Erstellt am 06. März 2013, 00:00

Darf Natalia bleiben?. Schicksalhaft / Elf Jahre lang verbrachte die 29-jährige Kolumbianerin in Österreich, schloss zwei Studien ab und hofft nun auf Bleiberecht.

Ungewiss. Für Kolumbianerin Natalia Zambrano Jaramillo heißt es nach wie vor warten – auch die Abschiebung steht im Raum.SOS Mitmensch  |  NOEN
Von Doris Fischer

BEZIRK EISENSTADT / Das Schicksal der im Bezirk Eisenstadt-Umgebung lebenden 29-jährigen Kolumbianerin Natalia Zambrano Jaramillo – ihr Visum endet am 6. März und somit drohte ihr die Abschiebung – bewegt die Menschen. Mit 17 Jahren kam sie als Austauschstudentin nach Österreich. Mittlerweile hat Natalia Zambrano Jaramillo zwei Studien erfolgreich abgeschlossen. Der Weg in die Arbeitswelt blieb ihr aber bislang verschlossen.
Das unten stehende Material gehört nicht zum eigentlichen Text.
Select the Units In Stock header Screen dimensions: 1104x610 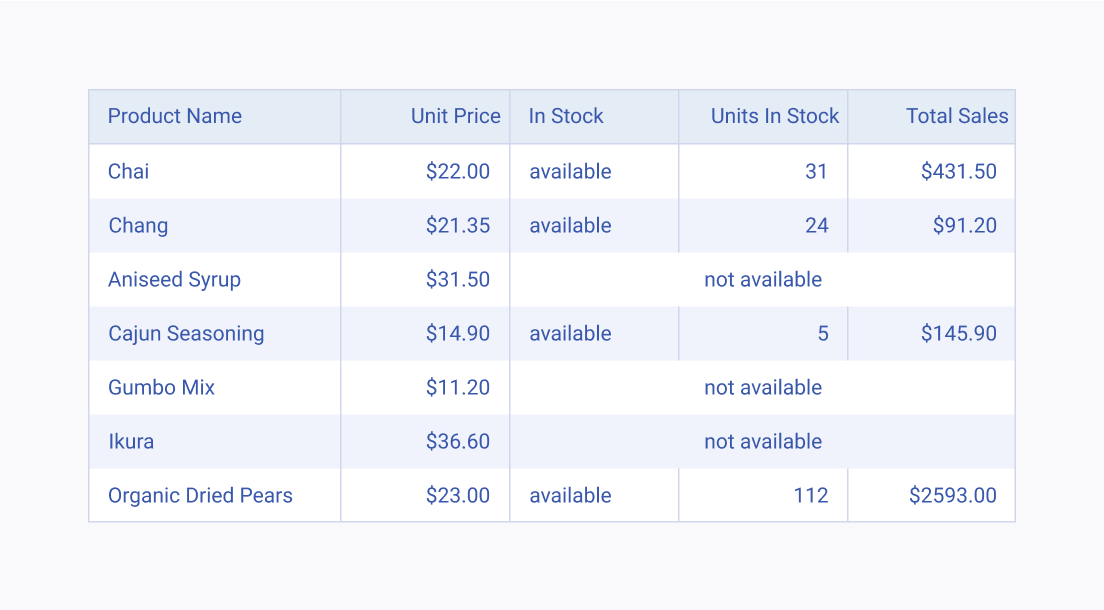pos(763,117)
Natalia Zambrano darf ihren Job nicht antreten 

Nachdem sie ihren Fall publik gemacht hatte, hagelte es Jobangebote. Den Vertrag bei einem bekannten Privatradiosender hat die 29-Jährige bereits in der Tasche. Ein Happy End schien ihr sicher. Aber zu Wochenbeginn kam dann die Ernüchterung: Sie darf ihren neuen Job vorerst nicht antreten. Laut SOS-Mitmensch fehle die Bestätigung von Seiten des Arbeitsmarktservice Wien. Natalia Zambrano Jaramillo darf vorerst in Österreich bleiben.
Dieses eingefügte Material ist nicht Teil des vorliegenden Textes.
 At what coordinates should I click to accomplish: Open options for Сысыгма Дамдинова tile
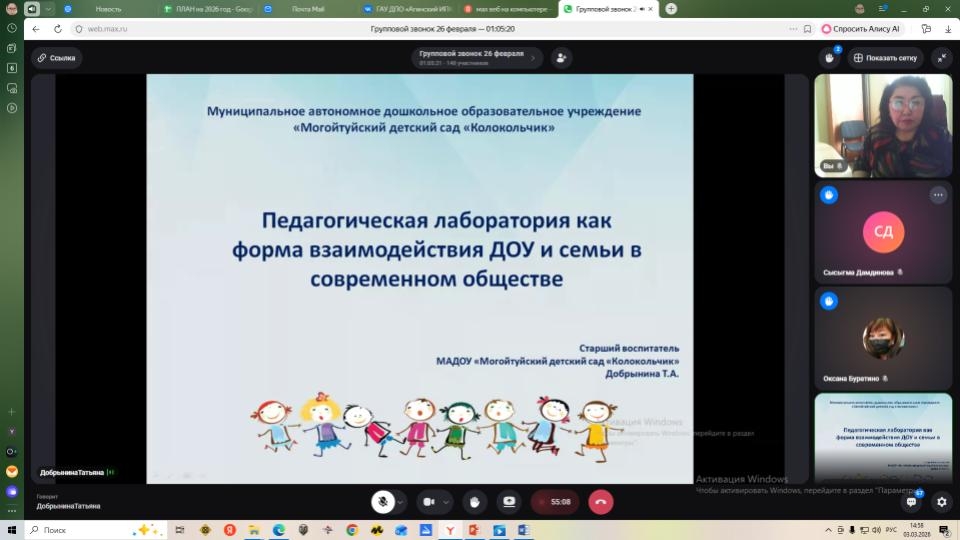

Dies wäre die erste Zwangsabschiebung im Bezirk Eisenstadt-Umgebung. Andere Fälle sind Bezirkshauptfrau Franziska Auer nicht bekannt. „Jeder Fall berührt. Wir versuchen, immer wieder eine Lösung mit den Betroffenen zu finden“, betont Auter. SOS-Mitmensch drängt weiter auf eine rasche Reform des Zugangs zu Bleiberecht und Arbeitsmarkt für Nichtstaatsbürger. Das System der Rot-Weiß-Rot-Karte, das für Studienabsolventen ein unrealistisches Einstiegsgehalt von rund 2000 Euro vorschreibt, wird von SOS-Mitmensch heftig kritisiert. „Ich hoffe, dass ich nicht zu lange warten muss. Ich möchte endlich durchatmen und das Leben, das ich mir hier aufgebaut habe, fortsetzen können“, schreibt indes Natalia Zambrano.